What is expected | The material must be copied out exactly, line for line.

-- Opening Marker --

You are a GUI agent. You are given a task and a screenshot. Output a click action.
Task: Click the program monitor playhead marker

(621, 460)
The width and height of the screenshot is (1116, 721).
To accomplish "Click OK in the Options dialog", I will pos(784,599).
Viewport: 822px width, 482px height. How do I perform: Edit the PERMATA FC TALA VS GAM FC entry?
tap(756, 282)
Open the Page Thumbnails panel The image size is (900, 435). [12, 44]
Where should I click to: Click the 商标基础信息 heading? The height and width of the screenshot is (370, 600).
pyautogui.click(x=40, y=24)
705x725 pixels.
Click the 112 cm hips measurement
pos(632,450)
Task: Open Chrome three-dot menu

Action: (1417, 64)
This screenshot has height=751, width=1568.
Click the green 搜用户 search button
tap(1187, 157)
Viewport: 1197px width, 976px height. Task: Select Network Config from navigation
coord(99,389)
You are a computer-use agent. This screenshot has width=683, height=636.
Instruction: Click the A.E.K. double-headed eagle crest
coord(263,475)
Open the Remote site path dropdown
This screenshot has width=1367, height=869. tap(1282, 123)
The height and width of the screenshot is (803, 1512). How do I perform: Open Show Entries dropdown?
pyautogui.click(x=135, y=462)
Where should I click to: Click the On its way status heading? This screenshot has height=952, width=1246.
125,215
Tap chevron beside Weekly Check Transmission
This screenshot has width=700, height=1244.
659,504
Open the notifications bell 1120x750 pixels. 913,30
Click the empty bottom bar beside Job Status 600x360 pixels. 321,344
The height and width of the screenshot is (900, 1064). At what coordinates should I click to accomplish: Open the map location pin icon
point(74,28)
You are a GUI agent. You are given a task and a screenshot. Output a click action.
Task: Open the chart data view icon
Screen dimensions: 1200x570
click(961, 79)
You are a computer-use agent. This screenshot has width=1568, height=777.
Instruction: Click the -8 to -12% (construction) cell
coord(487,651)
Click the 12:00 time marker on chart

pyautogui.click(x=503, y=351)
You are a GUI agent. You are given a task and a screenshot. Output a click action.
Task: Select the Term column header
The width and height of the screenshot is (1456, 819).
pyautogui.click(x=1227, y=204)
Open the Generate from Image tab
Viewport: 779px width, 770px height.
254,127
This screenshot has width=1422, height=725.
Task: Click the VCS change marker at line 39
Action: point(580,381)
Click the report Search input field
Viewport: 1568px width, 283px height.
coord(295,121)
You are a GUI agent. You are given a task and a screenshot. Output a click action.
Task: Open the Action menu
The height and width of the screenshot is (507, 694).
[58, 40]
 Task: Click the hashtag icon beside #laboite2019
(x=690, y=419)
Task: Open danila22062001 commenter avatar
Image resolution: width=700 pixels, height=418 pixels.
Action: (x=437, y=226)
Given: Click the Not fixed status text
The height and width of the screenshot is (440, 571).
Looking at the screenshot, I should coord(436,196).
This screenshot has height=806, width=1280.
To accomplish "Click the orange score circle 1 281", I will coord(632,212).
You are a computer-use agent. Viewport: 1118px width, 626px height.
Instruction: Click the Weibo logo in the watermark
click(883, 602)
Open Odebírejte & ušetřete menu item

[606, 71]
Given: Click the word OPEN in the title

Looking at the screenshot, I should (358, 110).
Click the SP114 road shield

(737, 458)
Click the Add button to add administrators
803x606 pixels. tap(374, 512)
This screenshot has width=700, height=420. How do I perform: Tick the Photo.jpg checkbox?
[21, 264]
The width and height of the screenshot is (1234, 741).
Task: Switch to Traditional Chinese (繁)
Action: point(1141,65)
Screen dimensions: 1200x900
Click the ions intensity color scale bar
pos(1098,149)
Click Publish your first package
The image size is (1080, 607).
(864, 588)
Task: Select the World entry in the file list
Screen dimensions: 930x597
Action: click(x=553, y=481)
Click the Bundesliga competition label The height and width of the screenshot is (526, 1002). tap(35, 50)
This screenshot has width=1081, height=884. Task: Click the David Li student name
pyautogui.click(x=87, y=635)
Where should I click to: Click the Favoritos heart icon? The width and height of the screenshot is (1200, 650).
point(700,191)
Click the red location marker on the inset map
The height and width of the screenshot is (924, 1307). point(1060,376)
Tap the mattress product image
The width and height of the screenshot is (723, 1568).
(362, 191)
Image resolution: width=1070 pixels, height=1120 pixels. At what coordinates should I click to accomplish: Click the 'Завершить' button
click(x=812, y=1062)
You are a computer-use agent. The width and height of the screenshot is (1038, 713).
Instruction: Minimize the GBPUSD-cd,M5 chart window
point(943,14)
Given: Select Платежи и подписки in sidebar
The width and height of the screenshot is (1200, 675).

-- Closing Marker --

Answer to the problem |
You are a GUI agent. You are given a task and a screenshot. Output a click action.
Task: Click the program monitor playhead marker

(621, 460)
The width and height of the screenshot is (1116, 721).
To accomplish "Click OK in the Options dialog", I will pos(784,599).
Viewport: 822px width, 482px height. How do I perform: Edit the PERMATA FC TALA VS GAM FC entry?
tap(756, 282)
Open the Page Thumbnails panel The image size is (900, 435). [12, 44]
Where should I click to: Click the 商标基础信息 heading? The height and width of the screenshot is (370, 600).
pyautogui.click(x=40, y=24)
705x725 pixels.
Click the 112 cm hips measurement
pos(632,450)
Task: Open Chrome three-dot menu

Action: (1417, 64)
This screenshot has height=751, width=1568.
Click the green 搜用户 search button
tap(1187, 157)
Viewport: 1197px width, 976px height. Task: Select Network Config from navigation
coord(99,389)
You are a computer-use agent. This screenshot has width=683, height=636.
Instruction: Click the A.E.K. double-headed eagle crest
coord(263,475)
Open the Remote site path dropdown
This screenshot has width=1367, height=869. tap(1282, 123)
The height and width of the screenshot is (803, 1512). How do I perform: Open Show Entries dropdown?
pyautogui.click(x=135, y=462)
Where should I click to: Click the On its way status heading? This screenshot has height=952, width=1246.
125,215
Tap chevron beside Weekly Check Transmission
This screenshot has width=700, height=1244.
659,504
Open the notifications bell 1120x750 pixels. 913,30
Click the empty bottom bar beside Job Status 600x360 pixels. 321,344
The height and width of the screenshot is (900, 1064). At what coordinates should I click to accomplish: Open the map location pin icon
point(74,28)
You are a GUI agent. You are given a task and a screenshot. Output a click action.
Task: Open the chart data view icon
Screen dimensions: 1200x570
click(961, 79)
You are a computer-use agent. This screenshot has width=1568, height=777.
Instruction: Click the -8 to -12% (construction) cell
coord(487,651)
Click the 12:00 time marker on chart

pyautogui.click(x=503, y=351)
You are a GUI agent. You are given a task and a screenshot. Output a click action.
Task: Select the Term column header
The width and height of the screenshot is (1456, 819).
pyautogui.click(x=1227, y=204)
Open the Generate from Image tab
Viewport: 779px width, 770px height.
254,127
This screenshot has width=1422, height=725.
Task: Click the VCS change marker at line 39
Action: point(580,381)
Click the report Search input field
Viewport: 1568px width, 283px height.
coord(295,121)
You are a GUI agent. You are given a task and a screenshot. Output a click action.
Task: Open the Action menu
The height and width of the screenshot is (507, 694).
[58, 40]
 Task: Click the hashtag icon beside #laboite2019
(x=690, y=419)
Task: Open danila22062001 commenter avatar
Image resolution: width=700 pixels, height=418 pixels.
Action: (x=437, y=226)
Given: Click the Not fixed status text
The height and width of the screenshot is (440, 571).
Looking at the screenshot, I should coord(436,196).
This screenshot has height=806, width=1280.
To accomplish "Click the orange score circle 1 281", I will coord(632,212).
You are a computer-use agent. Viewport: 1118px width, 626px height.
Instruction: Click the Weibo logo in the watermark
click(883, 602)
Open Odebírejte & ušetřete menu item

[606, 71]
Given: Click the word OPEN in the title

Looking at the screenshot, I should (358, 110).
Click the SP114 road shield

(737, 458)
Click the Add button to add administrators
803x606 pixels. tap(374, 512)
This screenshot has width=700, height=420. How do I perform: Tick the Photo.jpg checkbox?
[21, 264]
The width and height of the screenshot is (1234, 741).
Task: Switch to Traditional Chinese (繁)
Action: point(1141,65)
Screen dimensions: 1200x900
Click the ions intensity color scale bar
pos(1098,149)
Click Publish your first package
The image size is (1080, 607).
(864, 588)
Task: Select the World entry in the file list
Screen dimensions: 930x597
Action: click(x=553, y=481)
Click the Bundesliga competition label The height and width of the screenshot is (526, 1002). tap(35, 50)
This screenshot has width=1081, height=884. Task: Click the David Li student name
pyautogui.click(x=87, y=635)
Where should I click to: Click the Favoritos heart icon? The width and height of the screenshot is (1200, 650).
point(700,191)
Click the red location marker on the inset map
The height and width of the screenshot is (924, 1307). point(1060,376)
Tap the mattress product image
The width and height of the screenshot is (723, 1568).
(362, 191)
Image resolution: width=1070 pixels, height=1120 pixels. At what coordinates should I click to accomplish: Click the 'Завершить' button
click(x=812, y=1062)
You are a computer-use agent. The width and height of the screenshot is (1038, 713).
Instruction: Minimize the GBPUSD-cd,M5 chart window
point(943,14)
Given: Select Платежи и подписки in sidebar
The width and height of the screenshot is (1200, 675).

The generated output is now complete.